When I was 19, I went on a big road trip with one of my good friends at the time. We started in Texas and made a ring of national parks. We befriended this pair of old couples in Arches National Park in Utah. They were from Colorado. One of them, Lenny, grew weed in his front yard. He had this gruff voice and gave us a nug of it in a little bag. He was like, “I want you boys to be careful.”
I was like, Well, we better try this because we’re on this trip. We’re about to go into the desert in New Mexico and camp out. I’m with my trusted friend. I’m far away from anyone else. I have food in case something goes wrong. That’s when I smoked for the first time.

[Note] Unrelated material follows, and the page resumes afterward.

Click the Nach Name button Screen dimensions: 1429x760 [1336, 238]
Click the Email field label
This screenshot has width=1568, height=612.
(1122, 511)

It was a horrible, terrifying experience. Everything my parents had told me was right. Puked everywhere. In the sand in White Sands National Park, crawling on my hands and knees away from our tent. Puking for 10 minutes. And then I sat up and it felt like gravity had shifted. I was terrified to look behind me because I “knew” I was going to fall backwards along the surface of the earth and get shot into space. I looked up and the stars were shifting and swirling. It was terrifying.
I didn’t smoke again for two years. But slowly, towards the end of college, I started again in a more careful way. I think the weed we got from Lenny was way too strong. I had roommates who were big smokers and eventually I just tried in a much more controlled way. I smoked the littlest bit. It was so wonderful.
I was never an all day smoker, but in grad school I would work late into the night. Occasionally I would smoke at 10 PM, and then work until 4 AM. I really enjoyed the focus and creativity it gave me. It dulled enough noise to where I could really sink into what my hands were doing with the work. Explore things. But after grad school, I slowed down, and now I would say I’m not a smoker. I think it was great for me for several years. It really helped with stress and my creativity and productivity, but maybe two years ago, I stopped. It just changed. It didn’t make me focused or able to work for eight hours in a really productive, beautiful way. Instead, it made me nervous and really anxious and paranoid. Before it was this guide, and now it’s this foe.